Problem to work on: From the first line to the last, reproduce the data exactly.
*** Block opens ***
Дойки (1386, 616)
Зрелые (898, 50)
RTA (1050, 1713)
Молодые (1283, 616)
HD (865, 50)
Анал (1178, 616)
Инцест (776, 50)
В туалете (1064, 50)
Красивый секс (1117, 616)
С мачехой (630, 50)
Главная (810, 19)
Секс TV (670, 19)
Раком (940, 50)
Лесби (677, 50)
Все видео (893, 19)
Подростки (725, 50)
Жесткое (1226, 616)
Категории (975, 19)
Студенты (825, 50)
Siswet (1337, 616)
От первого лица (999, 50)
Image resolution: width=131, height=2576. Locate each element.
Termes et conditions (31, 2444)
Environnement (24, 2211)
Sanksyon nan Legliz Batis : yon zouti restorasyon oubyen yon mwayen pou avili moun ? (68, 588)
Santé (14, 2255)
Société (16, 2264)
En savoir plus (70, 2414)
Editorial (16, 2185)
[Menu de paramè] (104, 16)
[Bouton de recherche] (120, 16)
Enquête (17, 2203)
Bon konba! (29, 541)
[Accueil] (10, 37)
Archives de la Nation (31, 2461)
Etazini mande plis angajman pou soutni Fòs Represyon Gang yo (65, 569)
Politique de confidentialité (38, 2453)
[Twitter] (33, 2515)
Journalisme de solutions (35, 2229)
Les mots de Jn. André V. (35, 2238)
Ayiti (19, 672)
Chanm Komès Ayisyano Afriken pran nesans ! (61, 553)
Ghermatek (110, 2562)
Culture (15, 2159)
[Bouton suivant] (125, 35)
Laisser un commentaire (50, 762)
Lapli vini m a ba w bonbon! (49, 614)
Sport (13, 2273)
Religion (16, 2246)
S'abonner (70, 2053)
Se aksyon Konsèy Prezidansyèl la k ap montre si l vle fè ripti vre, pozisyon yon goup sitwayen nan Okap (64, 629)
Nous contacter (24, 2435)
*** Block closes ***
Answer to the problem:
Дойки (1386, 616)
Зрелые (898, 50)
RTA (1050, 1713)
Молодые (1283, 616)
HD (865, 50)
Анал (1178, 616)
Инцест (776, 50)
В туалете (1064, 50)
Красивый секс (1117, 616)
С мачехой (630, 50)
Главная (810, 19)
Секс TV (670, 19)
Раком (940, 50)
Лесби (677, 50)
Все видео (893, 19)
Подростки (725, 50)
Жесткое (1226, 616)
Категории (975, 19)
Студенты (825, 50)
Siswet (1337, 616)
От первого лица (999, 50)
Image resolution: width=131, height=2576. Locate each element.
Termes et conditions (31, 2444)
Environnement (24, 2211)
Sanksyon nan Legliz Batis : yon zouti restorasyon oubyen yon mwayen pou avili moun ? (68, 588)
Santé (14, 2255)
Société (16, 2264)
En savoir plus (70, 2414)
Editorial (16, 2185)
[Menu de paramè] (104, 16)
[Bouton de recherche] (120, 16)
Enquête (17, 2203)
Bon konba! (29, 541)
[Accueil] (10, 37)
Archives de la Nation (31, 2461)
Etazini mande plis angajman pou soutni Fòs Represyon Gang yo (65, 569)
Politique de confidentialité (38, 2453)
[Twitter] (33, 2515)
Journalisme de solutions (35, 2229)
Les mots de Jn. André V. (35, 2238)
Ayiti (19, 672)
Chanm Komès Ayisyano Afriken pran nesans ! (61, 553)
Ghermatek (110, 2562)
Culture (15, 2159)
[Bouton suivant] (125, 35)
Laisser un commentaire (50, 762)
Lapli vini m a ba w bonbon! (49, 614)
Sport (13, 2273)
Religion (16, 2246)
S'abonner (70, 2053)
Se aksyon Konsèy Prezidansyèl la k ap montre si l vle fè ripti vre, pozisyon yon goup sitwayen nan Okap (64, 629)
Nous contacter (24, 2435)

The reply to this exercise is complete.